--- START OF Recorded data ---

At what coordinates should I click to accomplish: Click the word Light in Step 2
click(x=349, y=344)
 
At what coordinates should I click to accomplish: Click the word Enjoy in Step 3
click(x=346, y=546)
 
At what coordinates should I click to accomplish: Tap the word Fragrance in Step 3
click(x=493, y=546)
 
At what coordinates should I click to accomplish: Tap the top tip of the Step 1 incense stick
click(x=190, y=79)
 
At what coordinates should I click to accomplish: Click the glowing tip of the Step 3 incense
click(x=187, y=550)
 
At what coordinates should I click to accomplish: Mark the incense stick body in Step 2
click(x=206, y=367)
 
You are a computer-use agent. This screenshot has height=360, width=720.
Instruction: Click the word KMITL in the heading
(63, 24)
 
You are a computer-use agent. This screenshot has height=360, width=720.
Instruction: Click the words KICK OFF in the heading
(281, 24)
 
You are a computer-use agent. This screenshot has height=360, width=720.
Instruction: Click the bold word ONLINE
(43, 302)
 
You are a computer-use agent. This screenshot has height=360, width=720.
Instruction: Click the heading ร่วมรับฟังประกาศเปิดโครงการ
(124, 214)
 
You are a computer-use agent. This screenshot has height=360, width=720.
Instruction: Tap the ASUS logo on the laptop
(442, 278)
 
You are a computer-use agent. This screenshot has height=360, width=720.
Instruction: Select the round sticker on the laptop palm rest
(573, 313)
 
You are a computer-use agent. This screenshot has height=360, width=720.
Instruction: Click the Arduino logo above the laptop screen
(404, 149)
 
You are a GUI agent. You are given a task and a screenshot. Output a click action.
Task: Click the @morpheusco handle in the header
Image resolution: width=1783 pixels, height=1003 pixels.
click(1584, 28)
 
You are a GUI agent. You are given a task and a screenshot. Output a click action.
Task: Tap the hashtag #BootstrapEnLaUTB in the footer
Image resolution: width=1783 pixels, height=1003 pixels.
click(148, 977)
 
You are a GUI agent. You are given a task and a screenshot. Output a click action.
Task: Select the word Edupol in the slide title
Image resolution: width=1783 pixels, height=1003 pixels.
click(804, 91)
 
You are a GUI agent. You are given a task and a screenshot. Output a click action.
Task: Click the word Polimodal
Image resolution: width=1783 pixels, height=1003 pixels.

--- END OF Recorded data ---

Format all of the data above as a Markdown table with the columns "Row" and "Line," giving each non-blank line its own numbered row and omitting blank lines.

(The answer):
| Row | Line |
|---|---|
| 1 | At what coordinates should I click to accomplish: Click the word Light in Step 2 |
| 2 | click(x=349, y=344) |
| 3 | At what coordinates should I click to accomplish: Click the word Enjoy in Step 3 |
| 4 | click(x=346, y=546) |
| 5 | At what coordinates should I click to accomplish: Tap the word Fragrance in Step 3 |
| 6 | click(x=493, y=546) |
| 7 | At what coordinates should I click to accomplish: Tap the top tip of the Step 1 incense stick |
| 8 | click(x=190, y=79) |
| 9 | At what coordinates should I click to accomplish: Click the glowing tip of the Step 3 incense |
| 10 | click(x=187, y=550) |
| 11 | At what coordinates should I click to accomplish: Mark the incense stick body in Step 2 |
| 12 | click(x=206, y=367) |
| 13 | You are a computer-use agent. This screenshot has height=360, width=720. |
| 14 | Instruction: Click the word KMITL in the heading |
| 15 | (63, 24) |
| 16 | You are a computer-use agent. This screenshot has height=360, width=720. |
| 17 | Instruction: Click the words KICK OFF in the heading |
| 18 | (281, 24) |
| 19 | You are a computer-use agent. This screenshot has height=360, width=720. |
| 20 | Instruction: Click the bold word ONLINE |
| 21 | (43, 302) |
| 22 | You are a computer-use agent. This screenshot has height=360, width=720. |
| 23 | Instruction: Click the heading ร่วมรับฟังประกาศเปิดโครงการ |
| 24 | (124, 214) |
| 25 | You are a computer-use agent. This screenshot has height=360, width=720. |
| 26 | Instruction: Tap the ASUS logo on the laptop |
| 27 | (442, 278) |
| 28 | You are a computer-use agent. This screenshot has height=360, width=720. |
| 29 | Instruction: Select the round sticker on the laptop palm rest |
| 30 | (573, 313) |
| 31 | You are a computer-use agent. This screenshot has height=360, width=720. |
| 32 | Instruction: Click the Arduino logo above the laptop screen |
| 33 | (404, 149) |
| 34 | You are a GUI agent. You are given a task and a screenshot. Output a click action. |
| 35 | Task: Click the @morpheusco handle in the header |
| 36 | Image resolution: width=1783 pixels, height=1003 pixels. |
| 37 | click(1584, 28) |
| 38 | You are a GUI agent. You are given a task and a screenshot. Output a click action. |
| 39 | Task: Tap the hashtag #BootstrapEnLaUTB in the footer |
| 40 | Image resolution: width=1783 pixels, height=1003 pixels. |
| 41 | click(148, 977) |
| 42 | You are a GUI agent. You are given a task and a screenshot. Output a click action. |
| 43 | Task: Select the word Edupol in the slide title |
| 44 | Image resolution: width=1783 pixels, height=1003 pixels. |
| 45 | click(804, 91) |
| 46 | You are a GUI agent. You are given a task and a screenshot. Output a click action. |
| 47 | Task: Click the word Polimodal |
| 48 | Image resolution: width=1783 pixels, height=1003 pixels. |